Over the next few years, Duke gradually expanded the Medical Center and hospital. In 1998, Snyderman helped split apart the financially volitile operations of the hospitals and other care entities from the educational enterprises of the Medical Center. The Board of Trustees created a separate Board for the newly created Duke University Health System and appointed Snyderman CEO of the Health System.

"DUHS is a model for ways to organize health systems," said Dr. Ed Holmes, former School of Medicine dean. "He's taken an integrated delivery system farther than any other academic institution in the country."

Several of the facilities Duke acquired became financial near-disasters that the institution rescued itself from just in time.
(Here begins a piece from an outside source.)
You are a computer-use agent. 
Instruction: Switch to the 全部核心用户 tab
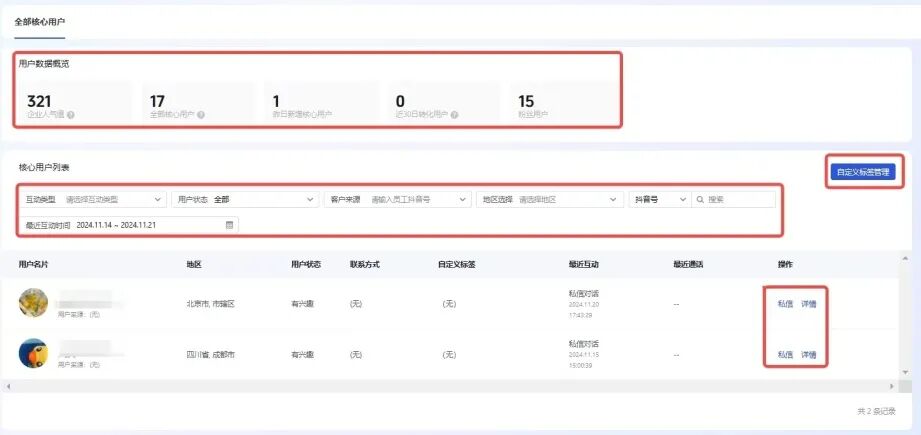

No entity ever crashed Duke's Medical System, but dealing with the amorphous and enlarged DUHS did divert Snyderman's attention away from immediate matters.

Throughout the 90s, women and underrepresented minorities tried to gain ground, arguing that institutional barriers prevented their promotion within the Medical Center.

"A number of woman colleagues and I in the clinical and basic sciences served on an advisory committee in the early 1990s," Dr. Nancy Allen, professor of rheumatology, wrote in an e-mail in which she noted recent progress in the area. "Most of our recommendations were ignored."

Snyderman said statements suggesting he was unconcerned with diversity issues are "untruths."

"What I would say is that we are far from where we need to be," he said. "The motives have been pure. The activity has been at times frenzied, but the outcome has not been what I would have hoped for."

Facing the facts

Many current leaders in departments and research centers praise Snyderman for allowing them freedom of innovation.

"He basically said, 'I don't want to read in the papers about illegal activities and I want to know what's going on, but if you want to be an entrepreneur, then go ahead,' " said Dr. Henry Friedman, a professor of neuro-oncology and a key player in the Brain Tumor Center.

But several once-prominent administrators cite his constant interference and micromanagement as the primary reason they left Duke for other jobs. Current and former colleagues describe Snyderman as anxious to take credit for successes but unwilling to face problems until they explode.

In 1999, the national body which governs ethical standards for research shut down all clinical trials at Duke for four days after it deemed the review board was insufficiently run. The national organization said Duke failed to respond to several warnings, but Snyderman said earlier this month he was "surprised and dismayed" when the suspension came.

He and his team acted quickly, and since then Duke has become diligent in its ethical standards.

Dr. John Falletta, who runs the Duke ethical review board to this day, said Snyderman should not have been surprised by the government's move. "There was a failure to appreciate the need for a timely response," he said. "There was a failure to appreciate the need to recognize that the people at the federal government were serious."

Again in 2003, Duke acquired a spot on its record when surgeons at DUH transplanted a heart and lungs of the incorrect blood type into 17-year-old Jésica Santillan, Snyderman was noticeably absent from the media fray that ensued. He let his top officials speak for Duke, and several faculty members wished he had taken a strong role.

"I did feel there was a void when he did not take a leadership role in those early and critical days around the time of Jésica's death," Allen noted.

In the wake of the incident, Duke created a new position to address patient safety, and the institution is striving to become a leader in safety research. These measures are being well received nationally, but many within the Medical Center criticize the efforts as being a Band-Aid on a festering and deeply rooted problem.

Despite all the setbacks and backlash, Snyderman has positioned Duke firmly in one direction: forward.

 

"He's further developed and strengthened clinical research, basic research and organized the clinical program through the creation of the Health System to be successful in an increasingly environment," Donelan said. "He will be remembered for important changes that advanced the Medical Center from a simpler world in the 80s to a much more complicated world in the 90s."